> Excerpted passage:
****************************************
Monday, October 28, 2013

the answer to the last question is - yes, he is

Occasionally I write myself little notes on my phone about funny things that happen day to day that I eventually want to write about.  Tonight I pulled up the notes app on my phone to get some inspiration and saw the following list from a few weeks ago:

Sleep cycle story
Mario -- broke his heart.
Rum
Ground turkey

I have no recollection of the stories that go along with the first two items on the list and as far as the last two go, all I can say is that sometimes a girl just needs some turkey chili and a pina colada.  

While I may not be able to remember the details about those four things, what I can remember is the last seventy two hours.

On Friday night Matt and I headed off to church to take a marriage compatibility test.  We're pretty sure we aced it and left there feeling super confident because YEAH, WE'VE ALREADY TALKED ABOUT OUR BUDGET.
****************************************
> Data extract:
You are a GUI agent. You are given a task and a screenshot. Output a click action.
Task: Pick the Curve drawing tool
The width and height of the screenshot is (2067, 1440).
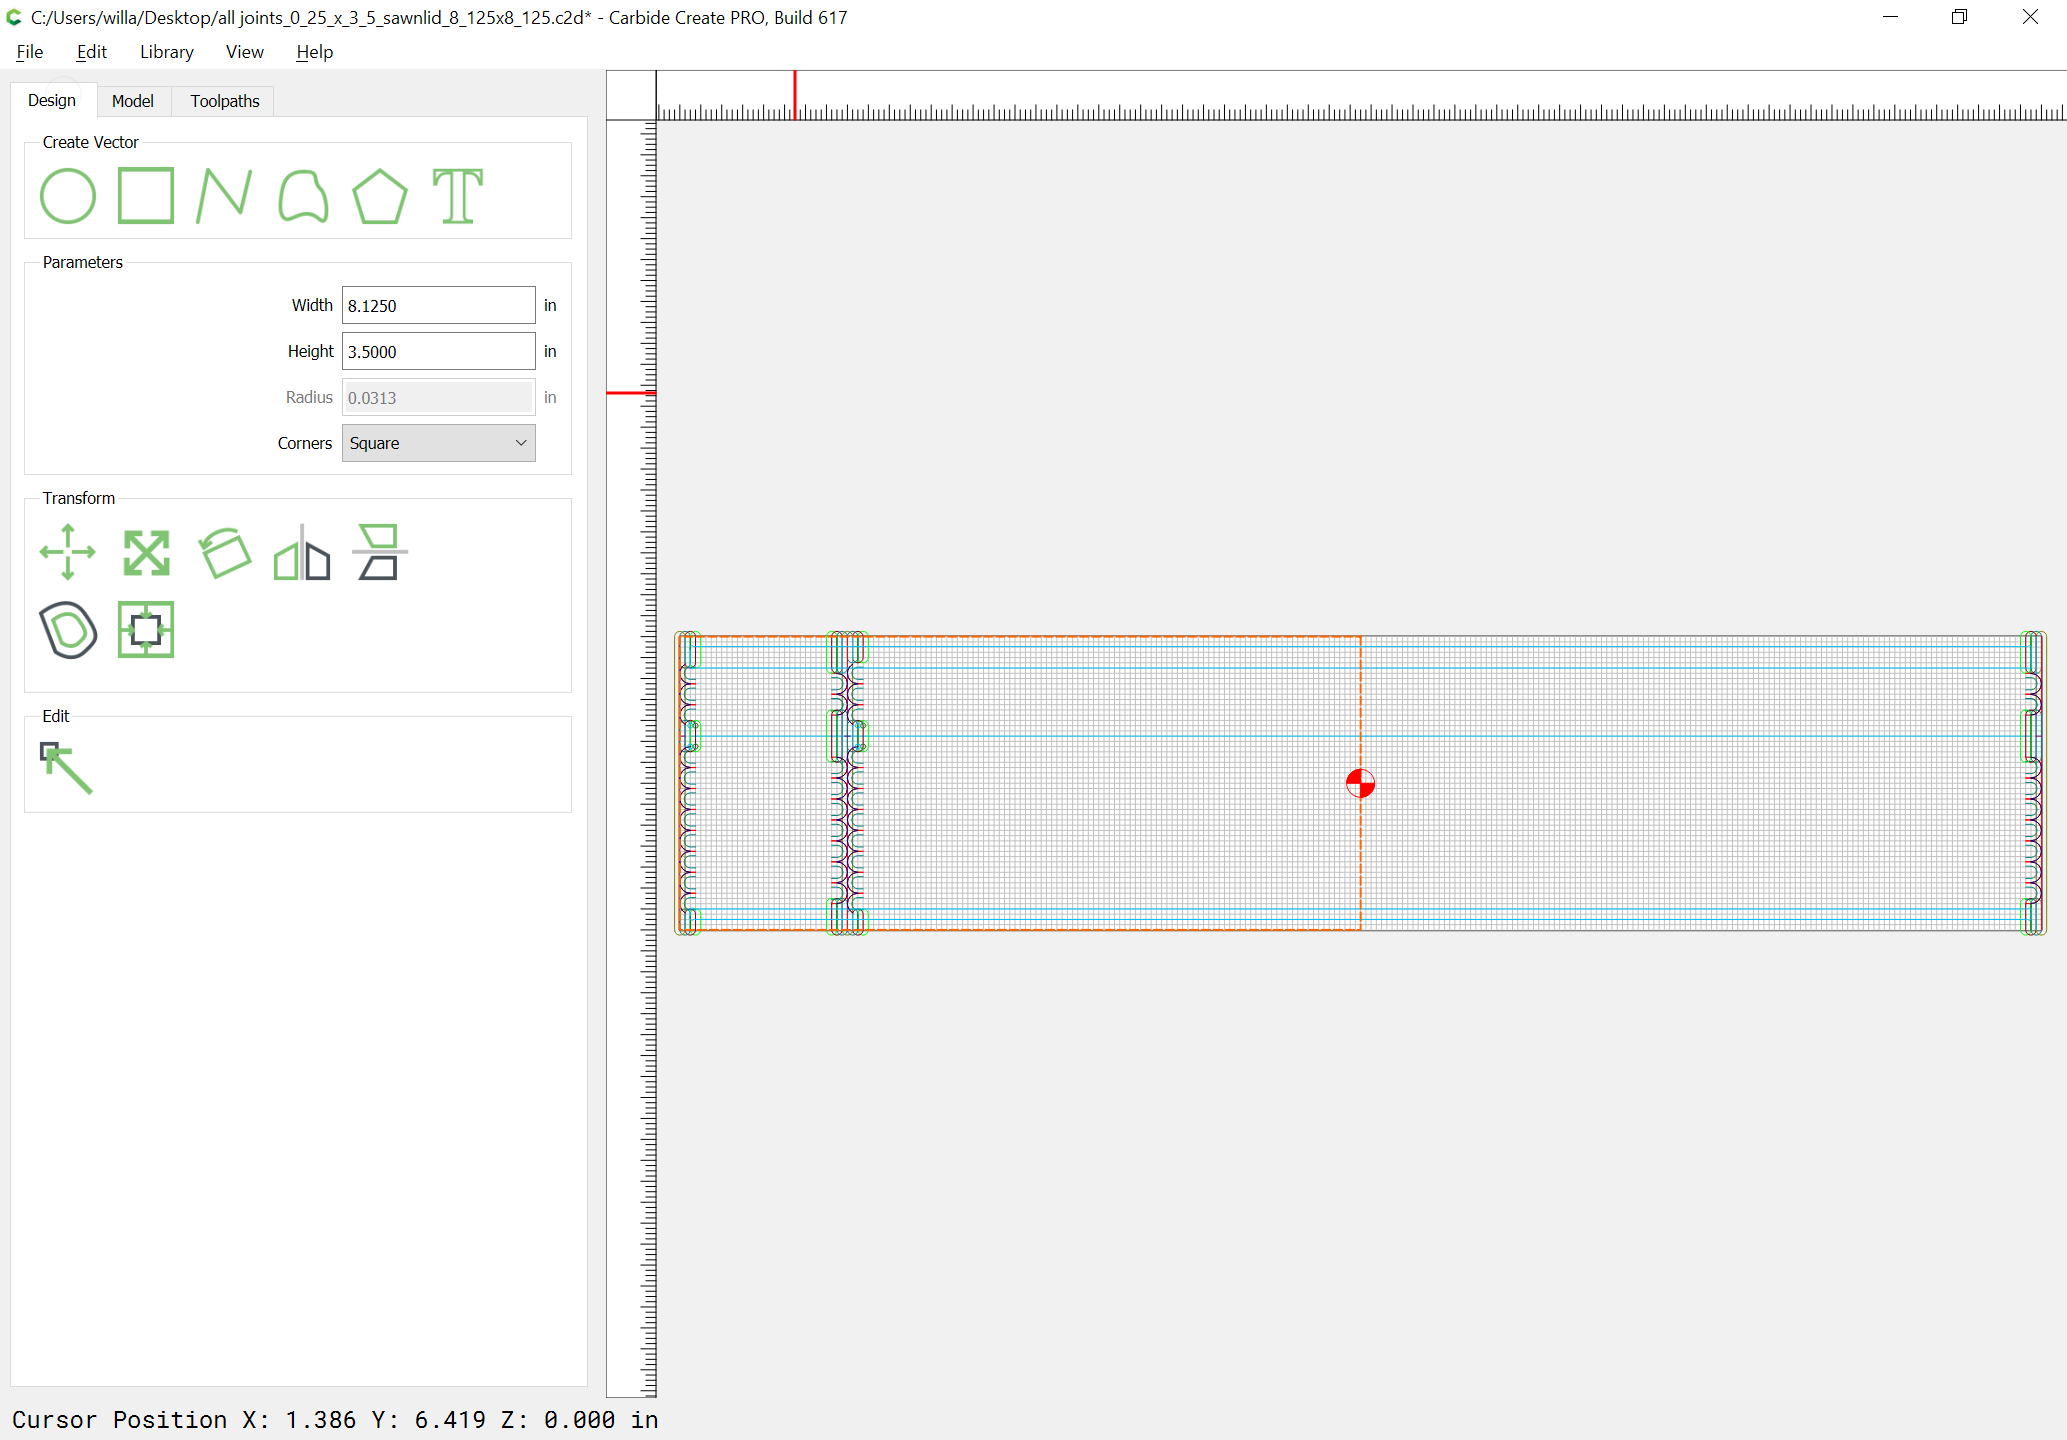303,195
****************************************
> To-do list:
• 1. Transcribe the blog post from "I have no recollection" to "seventy two hours.".
• 2. Write the next part of the blog post, picking up right after its last sentence.

> Answers to the exercises:
• 1.
I have no recollection of the stories that go along with the first two items on the list and as far as the last two go, all I can say is that sometimes a girl just needs some turkey chili and a pina colada.  

While I may not be able to remember the details about those four things, what I can remember is the last seventy two hours.

• 2.
(We actually had our first "budget meeting" last week and things were admittedly a little rocky at first because when talking about money, one of us speaks in terms such as "around, about, and approximately" and one of us speak in EXACT DOLLARS AND CENTS.   We met on middle ground and then went out to eat Mexican food because we needed to see how much leeway we should leave in the food budget for burritos and some supremo nachos.  It was really all in the name of research.)

Not only did our Friday night date include a compatibility test, but we also stopped at the sporting goods store because Saturday was opening day for pheasant hunting and Matt needed to buy some bullets (shot/ammunition/I'm not sure of the exact term).

Matt must have picked out a good box because I woke up on Saturday morning to a picture of him grinning eat to ear and holding a pheasant who had flown it's last flight.  Matt said he was going to head back to his dad's house to clean the bird which is when I asked "Do they bleed a lot when you clean them?"  I quickly learned that was a ROOKIE MISTAKE because about a half hour later my phone lit up with an up close photograph of the insides of a pheasant.

The answer is no, they do not bleed a lot.  I can unfortunately say I've seen it with my own eyes.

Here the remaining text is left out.